Any such liability could dramatically change the rating business by upsetting the agencies’ traditional position that their ratings are simply opinions covered by constitutional protections for free speech.
That argument has generally proved successful for the agencies in defending lawsuits brought by investors.
But the study, released in draft form last week, contends that, in the huge and growing structured finance market, agencies have become too close to the deals they rate.
The study’s authors say rating agencies have deviated from their traditional roles as providers of opinion and instead co-operate closely with investment bankers to help them secure the desired ratings to sell deals to investors.
“Unlike the traditional ratings process, in which a company can do little to change its risk characteristics in anticipation of issuance, in structured finance, the rating agency is often an active part of structuring the deal,” wrote co-authors Josh Rosner, consultant at Graham Fisher, the investment research firm, and Joseph Mason, associate finance professor at Drexel University in Philadelphia.

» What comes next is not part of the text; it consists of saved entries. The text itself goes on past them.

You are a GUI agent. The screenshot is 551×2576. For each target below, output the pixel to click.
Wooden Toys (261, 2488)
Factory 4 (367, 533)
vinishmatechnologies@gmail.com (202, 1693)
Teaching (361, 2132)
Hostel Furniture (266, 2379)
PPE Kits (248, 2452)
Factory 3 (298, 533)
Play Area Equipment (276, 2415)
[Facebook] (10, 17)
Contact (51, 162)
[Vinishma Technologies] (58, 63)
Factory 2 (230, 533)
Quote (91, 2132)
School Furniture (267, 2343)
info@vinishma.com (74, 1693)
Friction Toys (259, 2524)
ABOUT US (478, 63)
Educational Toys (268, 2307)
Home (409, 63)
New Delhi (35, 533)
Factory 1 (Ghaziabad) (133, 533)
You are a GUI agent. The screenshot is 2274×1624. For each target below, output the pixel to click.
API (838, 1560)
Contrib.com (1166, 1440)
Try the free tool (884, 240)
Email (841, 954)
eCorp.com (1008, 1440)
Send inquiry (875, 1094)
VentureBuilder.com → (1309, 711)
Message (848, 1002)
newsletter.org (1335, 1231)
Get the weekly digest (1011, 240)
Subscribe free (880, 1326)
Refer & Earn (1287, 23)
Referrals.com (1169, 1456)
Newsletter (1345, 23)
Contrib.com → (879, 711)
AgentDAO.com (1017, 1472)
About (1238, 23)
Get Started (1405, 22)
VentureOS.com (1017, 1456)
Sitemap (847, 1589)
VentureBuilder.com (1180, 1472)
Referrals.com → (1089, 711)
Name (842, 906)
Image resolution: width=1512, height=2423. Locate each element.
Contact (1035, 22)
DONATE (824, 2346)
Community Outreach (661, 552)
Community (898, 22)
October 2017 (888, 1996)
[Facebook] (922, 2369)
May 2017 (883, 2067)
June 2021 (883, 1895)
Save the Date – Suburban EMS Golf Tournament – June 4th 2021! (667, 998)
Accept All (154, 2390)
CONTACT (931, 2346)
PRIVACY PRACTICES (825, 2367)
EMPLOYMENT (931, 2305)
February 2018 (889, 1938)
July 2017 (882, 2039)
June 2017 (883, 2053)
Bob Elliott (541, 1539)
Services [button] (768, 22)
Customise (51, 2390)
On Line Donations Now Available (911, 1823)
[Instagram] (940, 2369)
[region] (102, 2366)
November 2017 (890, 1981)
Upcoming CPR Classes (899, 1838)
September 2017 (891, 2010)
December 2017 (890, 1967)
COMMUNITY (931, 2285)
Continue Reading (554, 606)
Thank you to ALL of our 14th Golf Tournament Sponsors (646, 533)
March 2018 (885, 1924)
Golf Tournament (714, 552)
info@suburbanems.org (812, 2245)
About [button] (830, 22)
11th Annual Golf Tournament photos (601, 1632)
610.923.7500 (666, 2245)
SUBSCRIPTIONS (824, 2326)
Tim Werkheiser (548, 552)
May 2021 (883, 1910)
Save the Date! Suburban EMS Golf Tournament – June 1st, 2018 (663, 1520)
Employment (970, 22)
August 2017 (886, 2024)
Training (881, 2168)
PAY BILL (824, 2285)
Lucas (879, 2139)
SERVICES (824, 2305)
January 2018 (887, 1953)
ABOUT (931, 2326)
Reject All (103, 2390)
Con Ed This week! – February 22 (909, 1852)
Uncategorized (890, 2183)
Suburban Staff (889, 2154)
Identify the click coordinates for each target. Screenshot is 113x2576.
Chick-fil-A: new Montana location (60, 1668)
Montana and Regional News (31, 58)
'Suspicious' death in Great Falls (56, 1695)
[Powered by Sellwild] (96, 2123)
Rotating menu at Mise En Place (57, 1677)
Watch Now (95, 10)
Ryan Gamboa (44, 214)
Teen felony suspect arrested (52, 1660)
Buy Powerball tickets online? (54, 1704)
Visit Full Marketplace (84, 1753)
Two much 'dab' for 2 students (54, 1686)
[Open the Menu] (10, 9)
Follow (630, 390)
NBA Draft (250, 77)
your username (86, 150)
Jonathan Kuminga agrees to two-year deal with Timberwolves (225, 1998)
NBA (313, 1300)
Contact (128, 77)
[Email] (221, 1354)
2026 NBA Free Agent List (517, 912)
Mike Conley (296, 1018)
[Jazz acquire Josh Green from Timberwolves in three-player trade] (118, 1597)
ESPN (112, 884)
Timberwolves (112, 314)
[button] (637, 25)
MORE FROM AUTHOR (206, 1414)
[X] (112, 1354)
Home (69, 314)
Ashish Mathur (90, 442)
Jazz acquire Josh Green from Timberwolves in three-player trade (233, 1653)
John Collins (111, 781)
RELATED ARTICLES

The big three ratings agencies – Moody’s, Fitch and Standard & Poor’s – were quick to dismiss this on Thursday, saying their role was limited to producing a rating opinion and that their rating criteria were publicly available for investment banks to use to structure transactions.
Investors have yet to test this new line of attack in any lawsuit.
In the past, agencies have responded to investor lawsuits – including those filed after the default of Orange County in California and the collapse of Enron – with the claim that they are publishers of opinion protected by the First Amendment to the US Constitution.
But Mr Rosner and Prof Mason say rating agency co-operation with deal underwriters, who also pay for the ratings, could lead courts to consider the agencies themselves as underwriters under US securities law.